Menurut dia, sesudah isu gelombang tenaga kerja asing menjadi sorotan publik dalam dua tahun terakhir, seharusnya pemerintah memperbaiki cara komunikasi dalam menyampaikan kebijakan.
Ia menilai, di luar soal substansi, cara pemerintah mengutarakan rencana tersebut telah mengabaikan harga diri bangsa. Secara substantif, kata dia, Indonesia memang terbuka terhadap investasi asing di berbagai sektor yang diizinkan oleh undang-undang (UU), termasuk sektor pariwisata.
''Namun, menyerahkan pemberian nama-nama pulau kepada pihak asing sebagai bagian dari iming-iming investasi bukanlah hal yang bijak. Bayangkan kalau pulau itu dinamakan nama-nama yang tak pantas seperti Pulau Hitler atau Pulau Escobar,'' kata Fadli dalam siaran persnya, Kamis (12/1).
Ia menjelaskan, dalam UU Nomor 27 Tahun 2007 tentang Pengelolaan Wilayah Pesisir dan Pulau-Pulau Kecil, Indonesia tak mengenal hak pengelolaan pulau. UU itu hanya mengenal Hak Pengusahaan Perairan Pesisir (HP-3), yaitu hak pengelolaan atas bagian-bagian tertentu dari perairan pesisir untuk usaha kelautan dan perikanan.
Serta usaha yang berkaitan dengan pemanfaatan sumber daya pesisir dan pulau-pulau kecil, baik yang berada di atas permukaan laut maupun permukaan dasar laut.

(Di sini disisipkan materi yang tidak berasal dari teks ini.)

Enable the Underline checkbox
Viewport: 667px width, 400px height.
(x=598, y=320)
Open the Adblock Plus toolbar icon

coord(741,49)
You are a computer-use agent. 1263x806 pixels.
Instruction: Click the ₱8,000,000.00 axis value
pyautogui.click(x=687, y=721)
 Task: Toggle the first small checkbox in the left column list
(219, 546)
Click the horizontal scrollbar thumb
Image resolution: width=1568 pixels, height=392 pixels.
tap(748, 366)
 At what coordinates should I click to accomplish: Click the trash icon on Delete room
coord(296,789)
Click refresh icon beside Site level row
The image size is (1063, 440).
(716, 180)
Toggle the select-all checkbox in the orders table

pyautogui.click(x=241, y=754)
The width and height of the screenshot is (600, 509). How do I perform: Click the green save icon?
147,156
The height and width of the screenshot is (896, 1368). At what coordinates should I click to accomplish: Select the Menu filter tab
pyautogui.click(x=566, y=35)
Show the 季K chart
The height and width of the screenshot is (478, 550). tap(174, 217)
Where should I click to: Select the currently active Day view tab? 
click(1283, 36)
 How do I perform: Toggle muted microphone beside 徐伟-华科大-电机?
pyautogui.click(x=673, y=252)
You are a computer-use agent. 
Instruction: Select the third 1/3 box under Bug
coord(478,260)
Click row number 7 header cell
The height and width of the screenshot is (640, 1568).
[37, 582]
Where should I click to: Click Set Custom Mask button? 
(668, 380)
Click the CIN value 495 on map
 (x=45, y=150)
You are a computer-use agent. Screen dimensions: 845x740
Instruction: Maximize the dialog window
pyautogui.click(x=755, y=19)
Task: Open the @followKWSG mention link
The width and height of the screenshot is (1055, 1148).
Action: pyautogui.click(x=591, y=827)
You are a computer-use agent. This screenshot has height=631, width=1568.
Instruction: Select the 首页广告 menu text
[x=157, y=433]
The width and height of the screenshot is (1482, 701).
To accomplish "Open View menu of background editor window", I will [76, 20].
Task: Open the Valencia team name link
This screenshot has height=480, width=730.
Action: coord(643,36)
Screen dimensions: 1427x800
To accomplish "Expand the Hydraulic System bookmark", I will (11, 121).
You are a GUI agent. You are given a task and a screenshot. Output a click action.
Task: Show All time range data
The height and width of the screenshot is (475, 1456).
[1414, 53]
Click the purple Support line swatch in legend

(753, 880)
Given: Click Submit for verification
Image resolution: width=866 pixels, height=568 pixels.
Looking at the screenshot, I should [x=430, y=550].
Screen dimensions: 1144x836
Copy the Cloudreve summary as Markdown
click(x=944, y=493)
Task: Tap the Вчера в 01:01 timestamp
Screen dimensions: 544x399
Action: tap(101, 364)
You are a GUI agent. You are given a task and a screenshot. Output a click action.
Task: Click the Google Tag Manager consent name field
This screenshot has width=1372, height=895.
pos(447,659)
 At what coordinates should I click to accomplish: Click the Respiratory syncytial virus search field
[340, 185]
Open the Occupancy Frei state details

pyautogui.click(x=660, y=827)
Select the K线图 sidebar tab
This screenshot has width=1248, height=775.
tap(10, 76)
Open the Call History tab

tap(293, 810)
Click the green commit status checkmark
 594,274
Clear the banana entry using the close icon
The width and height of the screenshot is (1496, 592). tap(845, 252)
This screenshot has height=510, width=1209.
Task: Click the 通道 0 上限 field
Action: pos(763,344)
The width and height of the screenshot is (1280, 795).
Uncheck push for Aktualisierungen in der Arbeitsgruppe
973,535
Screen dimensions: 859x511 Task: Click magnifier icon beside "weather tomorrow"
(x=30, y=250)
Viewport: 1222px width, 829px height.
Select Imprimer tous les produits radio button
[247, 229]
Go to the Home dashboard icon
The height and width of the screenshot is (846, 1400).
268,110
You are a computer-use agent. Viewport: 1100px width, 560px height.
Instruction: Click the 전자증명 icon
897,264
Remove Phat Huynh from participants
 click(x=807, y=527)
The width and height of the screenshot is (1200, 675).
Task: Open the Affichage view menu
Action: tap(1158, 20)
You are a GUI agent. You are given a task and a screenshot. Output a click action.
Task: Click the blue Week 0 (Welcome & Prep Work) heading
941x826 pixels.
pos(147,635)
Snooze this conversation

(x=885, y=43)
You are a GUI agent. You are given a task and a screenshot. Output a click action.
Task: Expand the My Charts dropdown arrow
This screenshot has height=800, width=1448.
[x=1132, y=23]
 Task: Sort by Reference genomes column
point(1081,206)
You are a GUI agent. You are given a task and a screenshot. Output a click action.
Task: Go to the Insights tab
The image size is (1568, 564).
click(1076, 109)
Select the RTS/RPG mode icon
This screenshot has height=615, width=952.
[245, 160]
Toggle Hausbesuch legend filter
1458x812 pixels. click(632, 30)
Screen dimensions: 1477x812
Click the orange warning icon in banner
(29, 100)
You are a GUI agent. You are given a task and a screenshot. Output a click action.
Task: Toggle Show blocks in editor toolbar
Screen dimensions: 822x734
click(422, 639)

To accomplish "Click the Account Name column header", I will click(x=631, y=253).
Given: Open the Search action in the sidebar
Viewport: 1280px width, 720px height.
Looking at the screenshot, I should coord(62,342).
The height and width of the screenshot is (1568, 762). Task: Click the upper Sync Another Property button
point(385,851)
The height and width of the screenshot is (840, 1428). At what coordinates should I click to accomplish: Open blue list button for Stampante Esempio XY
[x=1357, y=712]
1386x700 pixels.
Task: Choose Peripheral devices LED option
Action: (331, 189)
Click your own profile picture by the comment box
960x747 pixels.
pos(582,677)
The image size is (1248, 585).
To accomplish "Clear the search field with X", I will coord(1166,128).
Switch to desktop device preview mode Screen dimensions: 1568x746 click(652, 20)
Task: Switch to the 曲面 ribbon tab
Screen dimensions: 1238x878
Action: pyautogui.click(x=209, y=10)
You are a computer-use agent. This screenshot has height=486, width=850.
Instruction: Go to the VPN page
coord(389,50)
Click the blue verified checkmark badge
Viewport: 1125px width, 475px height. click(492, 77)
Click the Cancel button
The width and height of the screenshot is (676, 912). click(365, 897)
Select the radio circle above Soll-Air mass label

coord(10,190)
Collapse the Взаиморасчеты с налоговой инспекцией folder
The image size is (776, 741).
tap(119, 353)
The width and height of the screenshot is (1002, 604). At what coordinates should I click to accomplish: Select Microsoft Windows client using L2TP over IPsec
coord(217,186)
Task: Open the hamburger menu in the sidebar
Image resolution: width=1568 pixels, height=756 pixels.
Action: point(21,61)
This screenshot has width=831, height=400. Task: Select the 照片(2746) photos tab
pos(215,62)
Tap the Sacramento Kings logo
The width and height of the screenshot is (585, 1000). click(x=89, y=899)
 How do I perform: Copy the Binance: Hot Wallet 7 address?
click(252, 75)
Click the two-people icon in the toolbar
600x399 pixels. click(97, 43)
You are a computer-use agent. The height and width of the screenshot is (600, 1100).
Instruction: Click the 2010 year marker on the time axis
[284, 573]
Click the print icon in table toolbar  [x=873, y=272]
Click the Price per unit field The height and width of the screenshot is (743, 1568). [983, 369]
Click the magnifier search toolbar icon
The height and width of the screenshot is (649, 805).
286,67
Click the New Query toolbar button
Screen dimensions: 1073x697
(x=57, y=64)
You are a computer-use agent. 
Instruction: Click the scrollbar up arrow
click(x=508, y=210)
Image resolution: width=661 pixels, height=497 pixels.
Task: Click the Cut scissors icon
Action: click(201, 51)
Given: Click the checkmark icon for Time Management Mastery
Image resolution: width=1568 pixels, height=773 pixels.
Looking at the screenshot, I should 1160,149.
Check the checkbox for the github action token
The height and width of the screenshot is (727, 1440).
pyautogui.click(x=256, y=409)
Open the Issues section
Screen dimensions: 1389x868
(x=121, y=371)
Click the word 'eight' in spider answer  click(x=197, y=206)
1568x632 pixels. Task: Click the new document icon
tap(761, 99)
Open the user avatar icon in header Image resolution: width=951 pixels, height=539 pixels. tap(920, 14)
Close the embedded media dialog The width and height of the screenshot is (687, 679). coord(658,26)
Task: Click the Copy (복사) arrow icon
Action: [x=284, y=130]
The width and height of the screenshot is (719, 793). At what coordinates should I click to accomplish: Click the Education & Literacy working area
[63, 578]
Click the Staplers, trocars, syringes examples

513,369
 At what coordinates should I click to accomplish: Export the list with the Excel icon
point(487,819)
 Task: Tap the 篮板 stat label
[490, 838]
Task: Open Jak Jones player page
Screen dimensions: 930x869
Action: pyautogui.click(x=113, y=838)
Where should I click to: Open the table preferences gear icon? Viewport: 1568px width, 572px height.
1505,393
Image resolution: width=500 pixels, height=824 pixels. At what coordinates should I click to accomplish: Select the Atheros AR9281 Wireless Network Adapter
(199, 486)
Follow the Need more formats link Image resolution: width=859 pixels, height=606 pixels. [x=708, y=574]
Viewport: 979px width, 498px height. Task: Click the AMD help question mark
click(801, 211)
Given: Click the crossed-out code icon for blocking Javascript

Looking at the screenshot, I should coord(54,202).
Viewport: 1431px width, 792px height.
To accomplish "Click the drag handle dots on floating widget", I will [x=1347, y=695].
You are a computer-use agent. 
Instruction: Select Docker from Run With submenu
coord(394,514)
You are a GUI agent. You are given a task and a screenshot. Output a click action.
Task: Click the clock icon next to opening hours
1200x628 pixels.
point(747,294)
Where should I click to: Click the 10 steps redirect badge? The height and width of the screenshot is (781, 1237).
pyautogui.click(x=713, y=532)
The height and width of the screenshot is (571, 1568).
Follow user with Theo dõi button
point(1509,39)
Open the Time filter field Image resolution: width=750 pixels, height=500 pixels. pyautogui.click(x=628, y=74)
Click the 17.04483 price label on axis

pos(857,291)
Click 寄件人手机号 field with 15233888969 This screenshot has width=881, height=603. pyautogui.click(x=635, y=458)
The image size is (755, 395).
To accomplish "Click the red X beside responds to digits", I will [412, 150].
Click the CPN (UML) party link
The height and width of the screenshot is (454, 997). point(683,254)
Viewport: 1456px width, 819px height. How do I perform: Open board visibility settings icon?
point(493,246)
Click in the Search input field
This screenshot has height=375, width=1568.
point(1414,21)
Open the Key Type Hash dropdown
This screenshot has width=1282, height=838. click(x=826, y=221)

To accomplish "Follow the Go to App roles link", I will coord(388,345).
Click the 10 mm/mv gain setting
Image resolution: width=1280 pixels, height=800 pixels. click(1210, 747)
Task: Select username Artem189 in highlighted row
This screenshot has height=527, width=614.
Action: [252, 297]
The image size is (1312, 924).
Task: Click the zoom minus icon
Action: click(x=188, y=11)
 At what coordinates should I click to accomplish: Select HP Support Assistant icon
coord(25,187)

Masalahnya, kata Fadli, hak itu pun sudah dibatalkan oleh Mahkamah Konstitusi pada 2010, melalui putusan Nomor 3/PUU-VIII/2010. Jadi, HP-3 oleh MK dianggap bertentangan dengan konstitusi, karena mekanisme HP-3 dinilai telah mengurangi hak penguasaan negara atas pengelolaan wilayah pesisir dan pulau-pulau kecil.
Itu sebabnya kemudian diterbitkan UU Nomor 1 Tahun 2014 tentang Perubahan atas UU Nomor 27 Tahun 2007. Jadi, rencana pemerintah memberikan hak pengelolaan pulau kepada asing, bahkan mengiming-imingi mereka untuk memberikan nama, bisa menabrak UU.
''Apalagi, karena kita merupakan negara maritim, pemanfaatan pulau-pulau kecil harus memerhatikan fungsi pertahanan, keamanan, dan kedaulatan negara Republik Indonesia,'' katanya menegaskan.
Bahkan, untuk pulau-pulau kecil terluar, sesuai PP Nomor 62 Tahun 2010 disebut jika pemanfaatan pulau-pulau kecil terluar hanya bisa dilakukan untuk tiga kepentingan, yaitu pertahanan dan keamanan, kesejahteraan masyarakat, serta pelestarian lingkungan.
''Itu sebabnya pemanfaatan pulau-pulau kecil dan perairan di sekitarnya, sesuai undang-undang, hanya bisa diberikan kepada orang perseorangan warga negara Indonesia (WNI), badan hukum yang didirikan berdasarkan hukum Indonesia, atau masyarakat adat,'' kata dia.